Task to carry out: Reproduce verbatim the lines of the material below, starting at the line with "This screenshot has height=850, width=1800." and ending at the line with "Click the 'Temperature at instrument' label", both inclusive; skip the rest.

Source material:
-=-=-

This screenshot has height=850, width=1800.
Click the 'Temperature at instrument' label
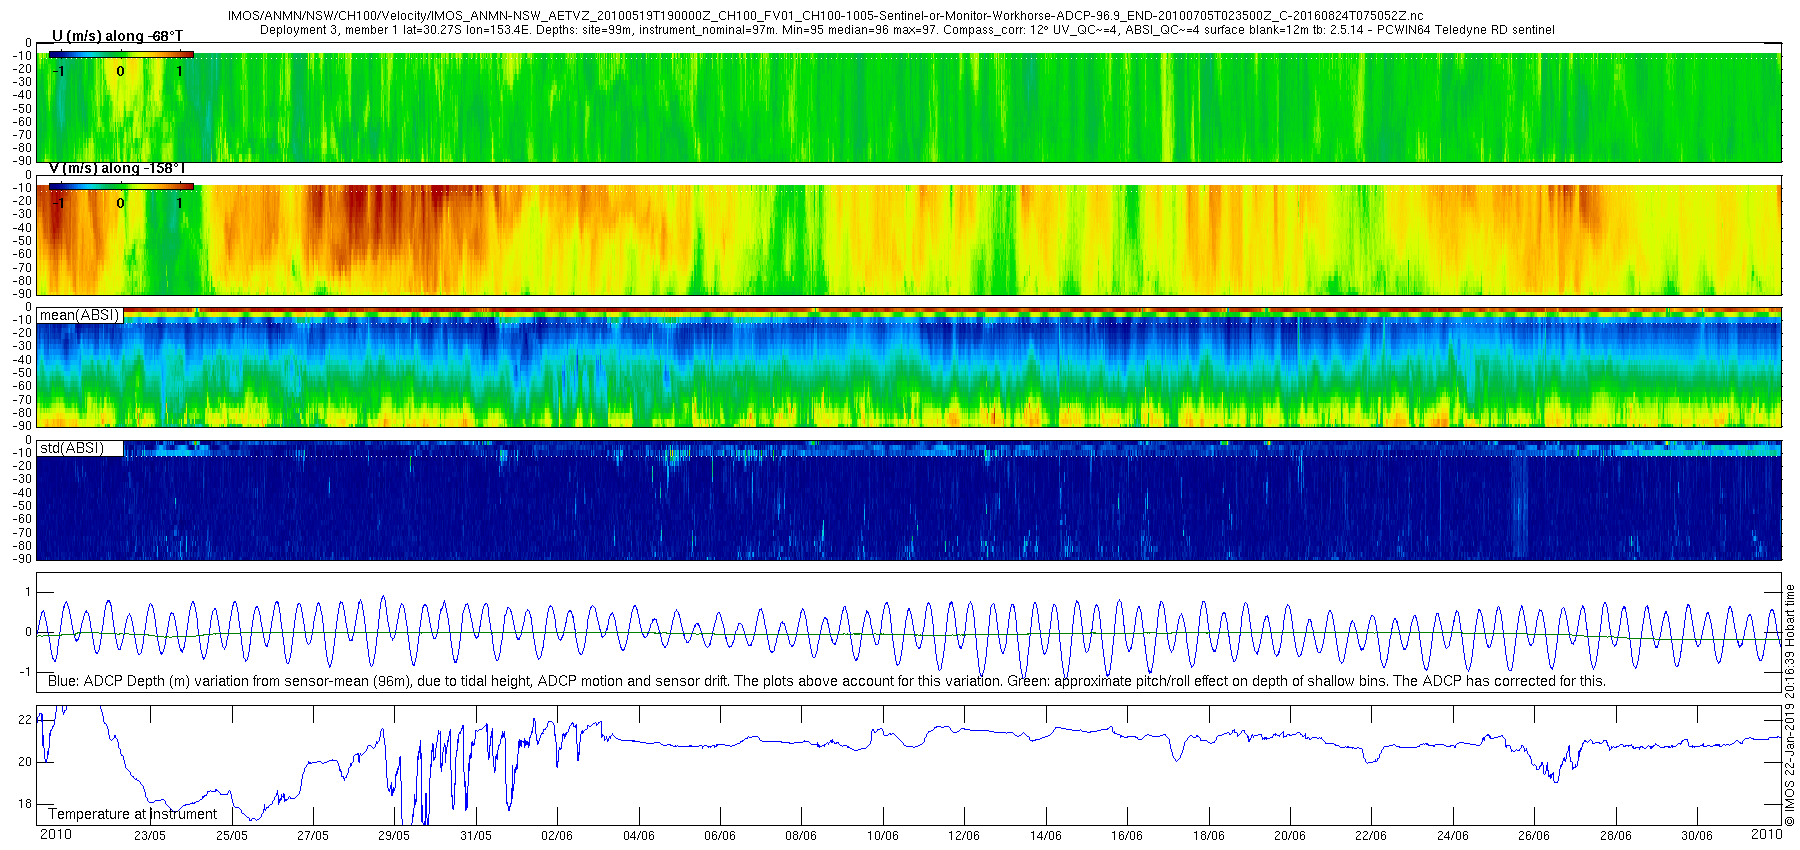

-=-=-

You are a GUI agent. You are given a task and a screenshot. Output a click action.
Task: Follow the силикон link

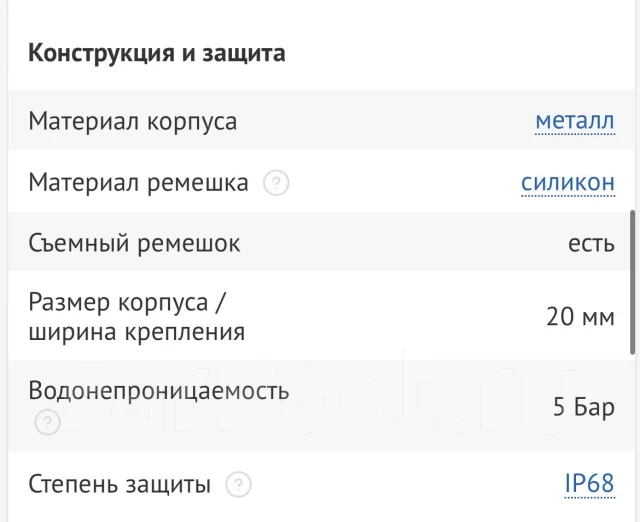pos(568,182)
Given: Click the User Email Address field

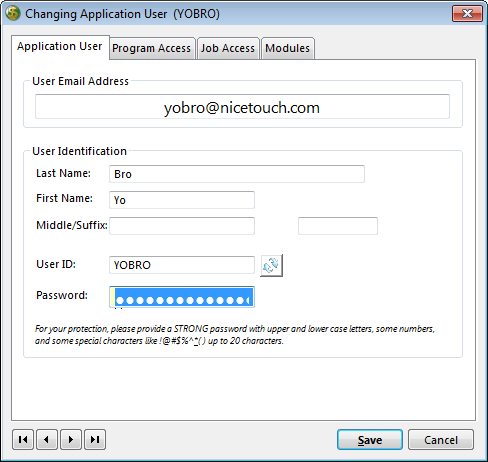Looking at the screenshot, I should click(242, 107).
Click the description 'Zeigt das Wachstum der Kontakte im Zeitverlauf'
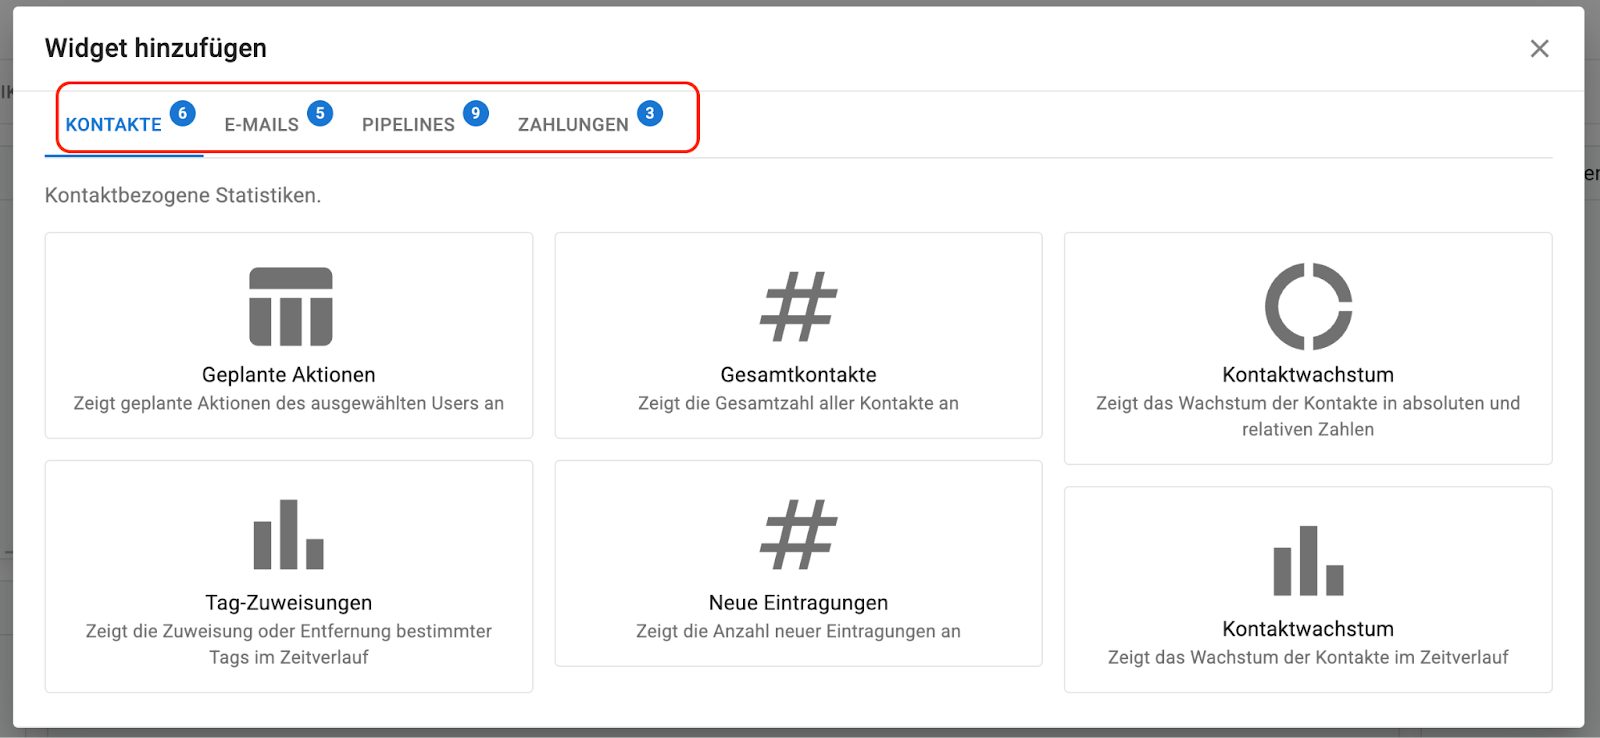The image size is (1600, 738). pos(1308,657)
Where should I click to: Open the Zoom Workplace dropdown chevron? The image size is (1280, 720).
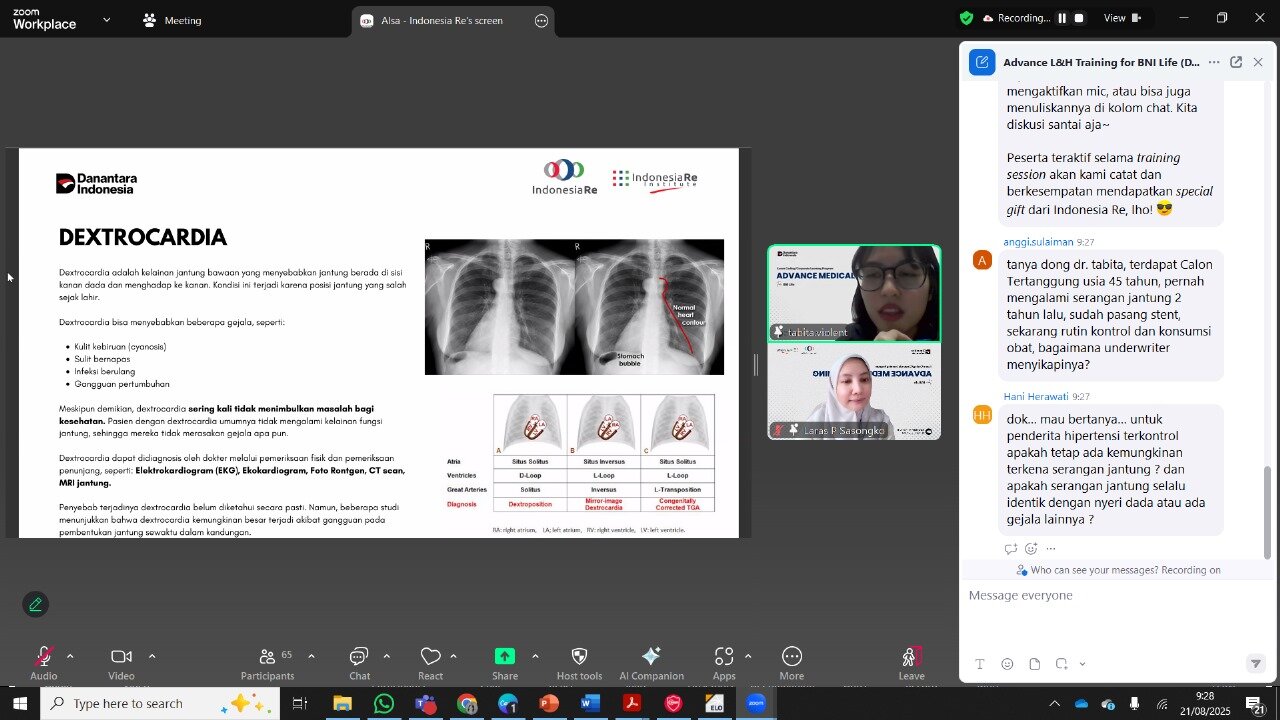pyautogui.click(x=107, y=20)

-=-=-

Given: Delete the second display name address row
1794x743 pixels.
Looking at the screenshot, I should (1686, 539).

-=-=-

Response area:
This screenshot has height=850, width=1800.
Click the 'Temperature at instrument' label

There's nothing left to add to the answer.